What is needed is an exact printout of all the data.

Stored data
*** Block opens ***
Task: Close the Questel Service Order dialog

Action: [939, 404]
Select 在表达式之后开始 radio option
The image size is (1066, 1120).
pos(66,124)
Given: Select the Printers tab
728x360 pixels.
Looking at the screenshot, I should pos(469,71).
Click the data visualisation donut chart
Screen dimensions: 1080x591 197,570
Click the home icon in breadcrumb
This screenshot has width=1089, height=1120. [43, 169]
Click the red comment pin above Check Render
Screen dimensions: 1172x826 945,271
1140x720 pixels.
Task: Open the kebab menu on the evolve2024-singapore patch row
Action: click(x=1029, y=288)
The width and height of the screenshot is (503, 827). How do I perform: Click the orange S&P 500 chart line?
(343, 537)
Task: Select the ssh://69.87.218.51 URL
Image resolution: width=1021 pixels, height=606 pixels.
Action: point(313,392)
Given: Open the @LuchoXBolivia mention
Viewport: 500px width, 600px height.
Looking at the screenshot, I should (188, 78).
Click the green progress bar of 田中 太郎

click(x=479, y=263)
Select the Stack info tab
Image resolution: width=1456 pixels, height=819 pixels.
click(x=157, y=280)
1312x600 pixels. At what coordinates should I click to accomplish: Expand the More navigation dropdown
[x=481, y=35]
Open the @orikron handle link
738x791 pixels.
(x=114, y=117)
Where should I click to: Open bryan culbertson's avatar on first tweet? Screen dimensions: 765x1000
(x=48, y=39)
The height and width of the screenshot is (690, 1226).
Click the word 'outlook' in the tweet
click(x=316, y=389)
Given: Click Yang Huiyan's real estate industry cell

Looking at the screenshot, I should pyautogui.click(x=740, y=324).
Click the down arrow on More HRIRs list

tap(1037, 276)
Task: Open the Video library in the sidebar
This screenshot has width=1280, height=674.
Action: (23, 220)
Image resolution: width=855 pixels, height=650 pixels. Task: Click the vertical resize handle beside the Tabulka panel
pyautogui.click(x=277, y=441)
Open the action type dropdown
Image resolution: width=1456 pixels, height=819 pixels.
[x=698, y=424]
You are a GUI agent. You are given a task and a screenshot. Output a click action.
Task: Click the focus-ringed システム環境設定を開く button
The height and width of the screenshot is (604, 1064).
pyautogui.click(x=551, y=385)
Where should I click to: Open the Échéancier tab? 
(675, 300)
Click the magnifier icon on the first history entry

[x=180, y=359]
*** Block closes ***
REPLY TO THE EXERCISE:
Task: Close the Questel Service Order dialog

Action: [939, 404]
Select 在表达式之后开始 radio option
The image size is (1066, 1120).
pos(66,124)
Given: Select the Printers tab
728x360 pixels.
Looking at the screenshot, I should pos(469,71).
Click the data visualisation donut chart
Screen dimensions: 1080x591 197,570
Click the home icon in breadcrumb
This screenshot has width=1089, height=1120. [43, 169]
Click the red comment pin above Check Render
Screen dimensions: 1172x826 945,271
1140x720 pixels.
Task: Open the kebab menu on the evolve2024-singapore patch row
Action: click(x=1029, y=288)
The width and height of the screenshot is (503, 827). How do I perform: Click the orange S&P 500 chart line?
(343, 537)
Task: Select the ssh://69.87.218.51 URL
Image resolution: width=1021 pixels, height=606 pixels.
Action: point(313,392)
Given: Open the @LuchoXBolivia mention
Viewport: 500px width, 600px height.
Looking at the screenshot, I should (188, 78).
Click the green progress bar of 田中 太郎

click(x=479, y=263)
Select the Stack info tab
Image resolution: width=1456 pixels, height=819 pixels.
click(x=157, y=280)
1312x600 pixels. At what coordinates should I click to accomplish: Expand the More navigation dropdown
[x=481, y=35]
Open the @orikron handle link
738x791 pixels.
(x=114, y=117)
Where should I click to: Open bryan culbertson's avatar on first tweet? Screen dimensions: 765x1000
(x=48, y=39)
The height and width of the screenshot is (690, 1226).
Click the word 'outlook' in the tweet
click(x=316, y=389)
Given: Click Yang Huiyan's real estate industry cell

Looking at the screenshot, I should pyautogui.click(x=740, y=324).
Click the down arrow on More HRIRs list

tap(1037, 276)
Task: Open the Video library in the sidebar
This screenshot has width=1280, height=674.
Action: (23, 220)
Image resolution: width=855 pixels, height=650 pixels. Task: Click the vertical resize handle beside the Tabulka panel
pyautogui.click(x=277, y=441)
Open the action type dropdown
Image resolution: width=1456 pixels, height=819 pixels.
[x=698, y=424]
You are a GUI agent. You are given a task and a screenshot. Output a click action.
Task: Click the focus-ringed システム環境設定を開く button
The height and width of the screenshot is (604, 1064).
pyautogui.click(x=551, y=385)
Where should I click to: Open the Échéancier tab? 
(675, 300)
Click the magnifier icon on the first history entry

[x=180, y=359]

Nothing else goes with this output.